## TASK PROMPT:
Rewrite the entries below, replacing "Gallery" with "Media Library" and leaving everything else unchanged.

## GIVEN RECORDS:
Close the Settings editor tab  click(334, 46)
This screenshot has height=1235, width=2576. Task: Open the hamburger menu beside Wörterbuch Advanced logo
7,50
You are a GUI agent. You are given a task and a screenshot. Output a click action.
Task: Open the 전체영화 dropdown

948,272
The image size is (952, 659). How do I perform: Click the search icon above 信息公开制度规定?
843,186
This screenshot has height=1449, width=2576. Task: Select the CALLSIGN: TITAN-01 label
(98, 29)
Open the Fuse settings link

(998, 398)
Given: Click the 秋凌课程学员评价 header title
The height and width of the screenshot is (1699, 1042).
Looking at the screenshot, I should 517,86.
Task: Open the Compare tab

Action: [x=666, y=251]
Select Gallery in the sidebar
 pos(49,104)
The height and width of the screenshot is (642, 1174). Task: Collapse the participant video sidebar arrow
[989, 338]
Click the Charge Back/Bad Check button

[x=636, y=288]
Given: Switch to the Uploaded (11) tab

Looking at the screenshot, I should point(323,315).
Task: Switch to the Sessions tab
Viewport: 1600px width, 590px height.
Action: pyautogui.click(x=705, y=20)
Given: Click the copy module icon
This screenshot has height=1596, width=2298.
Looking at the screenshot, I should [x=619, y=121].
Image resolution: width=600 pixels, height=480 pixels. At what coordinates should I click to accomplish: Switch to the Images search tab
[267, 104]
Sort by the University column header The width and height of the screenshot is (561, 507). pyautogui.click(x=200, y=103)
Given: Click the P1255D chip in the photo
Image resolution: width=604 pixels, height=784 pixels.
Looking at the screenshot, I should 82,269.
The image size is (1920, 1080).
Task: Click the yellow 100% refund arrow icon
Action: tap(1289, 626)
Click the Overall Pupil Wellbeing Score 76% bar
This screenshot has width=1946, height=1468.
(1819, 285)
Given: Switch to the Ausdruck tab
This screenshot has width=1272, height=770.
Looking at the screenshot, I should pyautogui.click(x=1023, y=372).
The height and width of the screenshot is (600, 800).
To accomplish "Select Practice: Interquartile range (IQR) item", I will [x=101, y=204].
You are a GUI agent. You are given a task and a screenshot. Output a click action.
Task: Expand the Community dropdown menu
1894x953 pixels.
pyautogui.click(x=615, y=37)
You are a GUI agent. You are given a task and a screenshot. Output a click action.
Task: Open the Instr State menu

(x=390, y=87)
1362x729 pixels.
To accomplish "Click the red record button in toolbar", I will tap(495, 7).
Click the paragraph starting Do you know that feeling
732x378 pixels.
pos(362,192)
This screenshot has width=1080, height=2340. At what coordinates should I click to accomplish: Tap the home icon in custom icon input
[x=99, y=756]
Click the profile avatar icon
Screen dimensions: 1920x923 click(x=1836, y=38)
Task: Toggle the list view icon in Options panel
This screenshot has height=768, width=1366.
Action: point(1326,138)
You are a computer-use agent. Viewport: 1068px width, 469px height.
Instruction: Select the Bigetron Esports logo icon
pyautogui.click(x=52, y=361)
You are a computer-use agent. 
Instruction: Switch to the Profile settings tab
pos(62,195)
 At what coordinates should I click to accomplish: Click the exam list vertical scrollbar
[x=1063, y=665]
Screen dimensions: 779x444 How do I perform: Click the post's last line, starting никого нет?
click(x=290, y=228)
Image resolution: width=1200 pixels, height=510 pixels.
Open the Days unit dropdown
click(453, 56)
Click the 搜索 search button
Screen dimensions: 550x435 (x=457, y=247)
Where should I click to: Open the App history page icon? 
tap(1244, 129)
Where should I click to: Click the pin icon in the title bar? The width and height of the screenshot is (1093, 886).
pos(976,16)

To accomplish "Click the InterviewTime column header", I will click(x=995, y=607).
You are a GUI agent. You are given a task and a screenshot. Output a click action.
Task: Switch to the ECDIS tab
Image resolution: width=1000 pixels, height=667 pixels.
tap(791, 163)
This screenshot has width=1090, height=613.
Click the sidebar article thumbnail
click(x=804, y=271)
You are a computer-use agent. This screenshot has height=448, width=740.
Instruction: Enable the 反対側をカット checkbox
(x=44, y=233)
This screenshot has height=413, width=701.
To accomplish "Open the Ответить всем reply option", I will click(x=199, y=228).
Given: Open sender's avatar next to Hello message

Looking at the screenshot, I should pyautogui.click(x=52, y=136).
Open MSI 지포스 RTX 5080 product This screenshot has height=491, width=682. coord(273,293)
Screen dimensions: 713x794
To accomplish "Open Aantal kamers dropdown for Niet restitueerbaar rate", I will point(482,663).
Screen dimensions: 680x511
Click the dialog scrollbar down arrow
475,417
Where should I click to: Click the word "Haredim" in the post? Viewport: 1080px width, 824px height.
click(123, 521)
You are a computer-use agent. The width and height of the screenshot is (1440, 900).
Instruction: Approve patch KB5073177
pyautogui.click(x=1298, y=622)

## THE OUTPUT:
Close the Settings editor tab  click(334, 46)
This screenshot has height=1235, width=2576. Task: Open the hamburger menu beside Wörterbuch Advanced logo
7,50
You are a GUI agent. You are given a task and a screenshot. Output a click action.
Task: Open the 전체영화 dropdown

948,272
The image size is (952, 659). How do I perform: Click the search icon above 信息公开制度规定?
843,186
This screenshot has height=1449, width=2576. Task: Select the CALLSIGN: TITAN-01 label
(98, 29)
Open the Fuse settings link

(998, 398)
Given: Click the 秋凌课程学员评价 header title
The height and width of the screenshot is (1699, 1042).
Looking at the screenshot, I should 517,86.
Task: Open the Compare tab

Action: [x=666, y=251]
Select Media Library in the sidebar
 pos(49,104)
The height and width of the screenshot is (642, 1174). Task: Collapse the participant video sidebar arrow
[989, 338]
Click the Charge Back/Bad Check button

[x=636, y=288]
Given: Switch to the Uploaded (11) tab

Looking at the screenshot, I should point(323,315).
Task: Switch to the Sessions tab
Viewport: 1600px width, 590px height.
Action: pyautogui.click(x=705, y=20)
Given: Click the copy module icon
This screenshot has height=1596, width=2298.
Looking at the screenshot, I should [x=619, y=121].
Image resolution: width=600 pixels, height=480 pixels. At what coordinates should I click to accomplish: Switch to the Images search tab
[267, 104]
Sort by the University column header The width and height of the screenshot is (561, 507). pyautogui.click(x=200, y=103)
Given: Click the P1255D chip in the photo
Image resolution: width=604 pixels, height=784 pixels.
Looking at the screenshot, I should 82,269.
The image size is (1920, 1080).
Task: Click the yellow 100% refund arrow icon
Action: tap(1289, 626)
Click the Overall Pupil Wellbeing Score 76% bar
This screenshot has width=1946, height=1468.
(1819, 285)
Given: Switch to the Ausdruck tab
This screenshot has width=1272, height=770.
Looking at the screenshot, I should pyautogui.click(x=1023, y=372).
The height and width of the screenshot is (600, 800).
To accomplish "Select Practice: Interquartile range (IQR) item", I will [x=101, y=204].
You are a GUI agent. You are given a task and a screenshot. Output a click action.
Task: Expand the Community dropdown menu
1894x953 pixels.
pyautogui.click(x=615, y=37)
You are a GUI agent. You are given a task and a screenshot. Output a click action.
Task: Open the Instr State menu

(x=390, y=87)
1362x729 pixels.
To accomplish "Click the red record button in toolbar", I will tap(495, 7).
Click the paragraph starting Do you know that feeling
732x378 pixels.
pos(362,192)
This screenshot has width=1080, height=2340. At what coordinates should I click to accomplish: Tap the home icon in custom icon input
[x=99, y=756]
Click the profile avatar icon
Screen dimensions: 1920x923 click(x=1836, y=38)
Task: Toggle the list view icon in Options panel
This screenshot has height=768, width=1366.
Action: point(1326,138)
You are a computer-use agent. Viewport: 1068px width, 469px height.
Instruction: Select the Bigetron Esports logo icon
pyautogui.click(x=52, y=361)
You are a computer-use agent. 
Instruction: Switch to the Profile settings tab
pos(62,195)
 At what coordinates should I click to accomplish: Click the exam list vertical scrollbar
[x=1063, y=665]
Screen dimensions: 779x444 How do I perform: Click the post's last line, starting никого нет?
click(x=290, y=228)
Image resolution: width=1200 pixels, height=510 pixels.
Open the Days unit dropdown
click(453, 56)
Click the 搜索 search button
Screen dimensions: 550x435 (x=457, y=247)
Where should I click to: Open the App history page icon? 
tap(1244, 129)
Where should I click to: Click the pin icon in the title bar? The width and height of the screenshot is (1093, 886).
pos(976,16)

To accomplish "Click the InterviewTime column header", I will click(x=995, y=607).
You are a GUI agent. You are given a task and a screenshot. Output a click action.
Task: Switch to the ECDIS tab
Image resolution: width=1000 pixels, height=667 pixels.
tap(791, 163)
This screenshot has width=1090, height=613.
Click the sidebar article thumbnail
click(x=804, y=271)
You are a computer-use agent. This screenshot has height=448, width=740.
Instruction: Enable the 反対側をカット checkbox
(x=44, y=233)
This screenshot has height=413, width=701.
To accomplish "Open the Ответить всем reply option", I will click(x=199, y=228).
Given: Open sender's avatar next to Hello message

Looking at the screenshot, I should pyautogui.click(x=52, y=136).
Open MSI 지포스 RTX 5080 product This screenshot has height=491, width=682. coord(273,293)
Screen dimensions: 713x794
To accomplish "Open Aantal kamers dropdown for Niet restitueerbaar rate", I will point(482,663).
Screen dimensions: 680x511
Click the dialog scrollbar down arrow
475,417
Where should I click to: Click the word "Haredim" in the post? Viewport: 1080px width, 824px height.
click(123, 521)
You are a computer-use agent. The width and height of the screenshot is (1440, 900).
Instruction: Approve patch KB5073177
pyautogui.click(x=1298, y=622)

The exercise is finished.